> **YOUR INSTRUCTIONS**
Rewrite every line of the records below, swapping "Management" for "Beheer" and keeping everything else identical. Omit the pictures from your output.

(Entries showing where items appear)
● ● ● ● ●

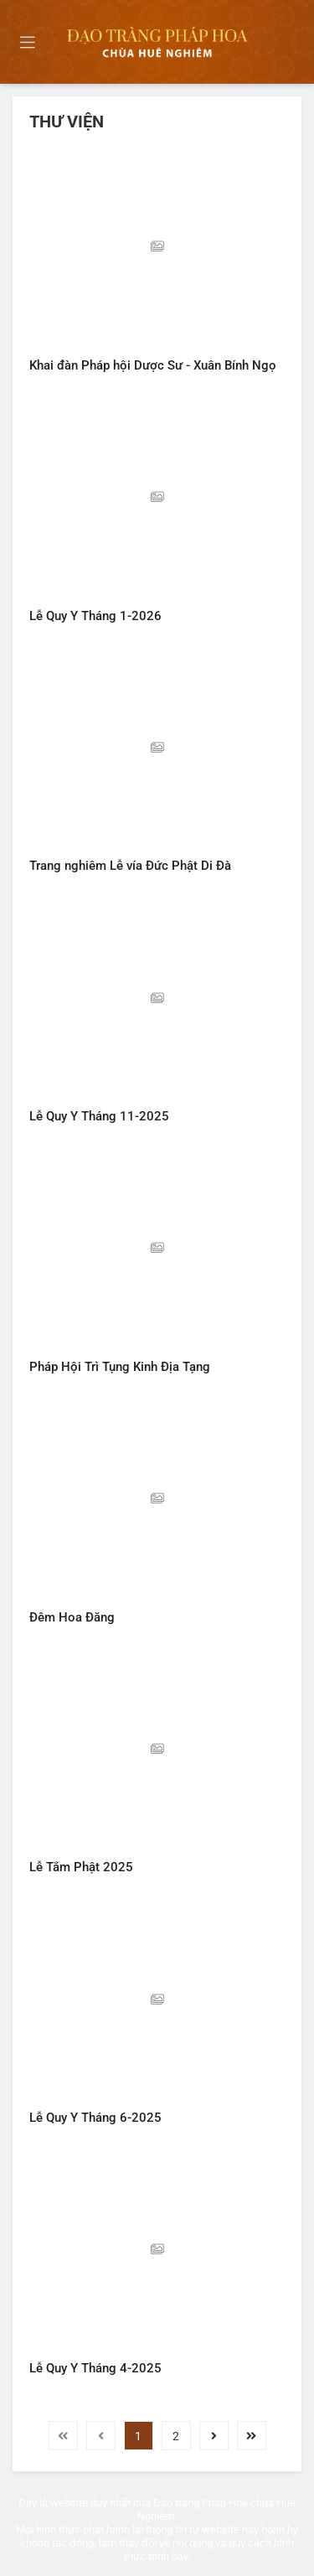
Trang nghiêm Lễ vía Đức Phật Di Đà (130, 865)
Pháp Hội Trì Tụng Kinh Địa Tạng (119, 1366)
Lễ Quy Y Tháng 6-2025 (95, 2117)
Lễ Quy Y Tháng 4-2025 (95, 2368)
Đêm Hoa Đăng (72, 1617)
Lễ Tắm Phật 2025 (81, 1867)
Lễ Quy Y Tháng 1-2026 (95, 615)
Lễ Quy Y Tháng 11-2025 (99, 1116)
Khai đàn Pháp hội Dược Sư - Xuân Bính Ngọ (152, 365)
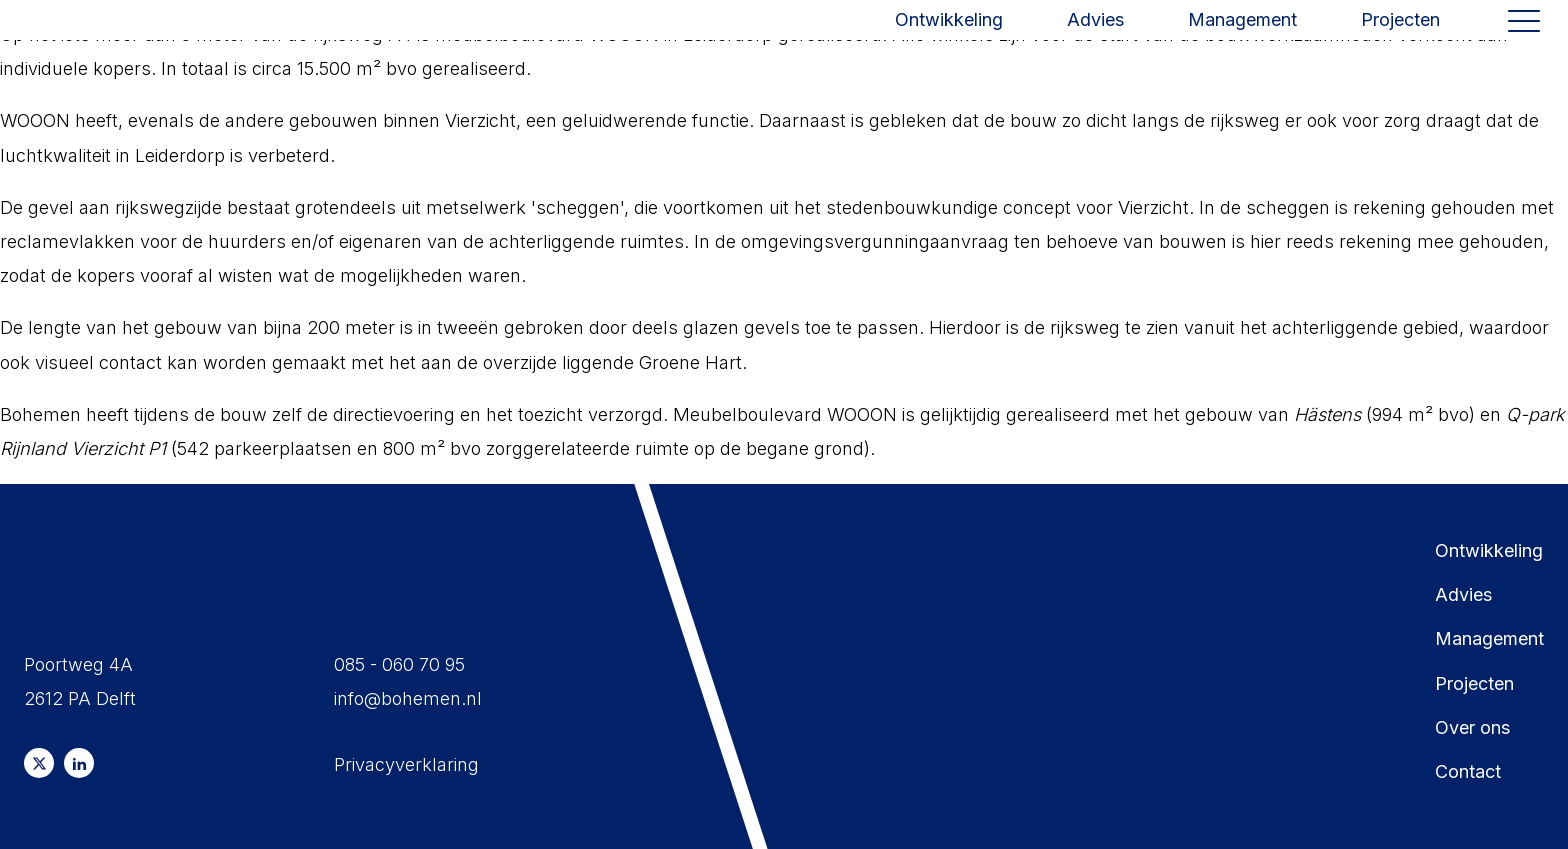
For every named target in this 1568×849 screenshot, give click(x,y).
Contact (1468, 771)
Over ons (1472, 727)
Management (1242, 41)
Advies (1095, 41)
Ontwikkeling (949, 41)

● ● ● ● ●

> **TASK SOLUTION**
Trang nghiêm Lễ vía Đức Phật Di Đà (130, 865)
Pháp Hội Trì Tụng Kinh Địa Tạng (119, 1366)
Lễ Quy Y Tháng 6-2025 (95, 2117)
Lễ Quy Y Tháng 4-2025 (95, 2368)
Đêm Hoa Đăng (72, 1617)
Lễ Tắm Phật 2025 (81, 1867)
Lễ Quy Y Tháng 1-2026 (95, 615)
Lễ Quy Y Tháng 11-2025 (99, 1116)
Khai đàn Pháp hội Dược Sư - Xuân Bính Ngọ (152, 365)
For every named target in this 1568×849 screenshot, give click(x,y).
Contact (1468, 771)
Over ons (1472, 727)
Beheer (1242, 41)
Advies (1095, 41)
Ontwikkeling (949, 41)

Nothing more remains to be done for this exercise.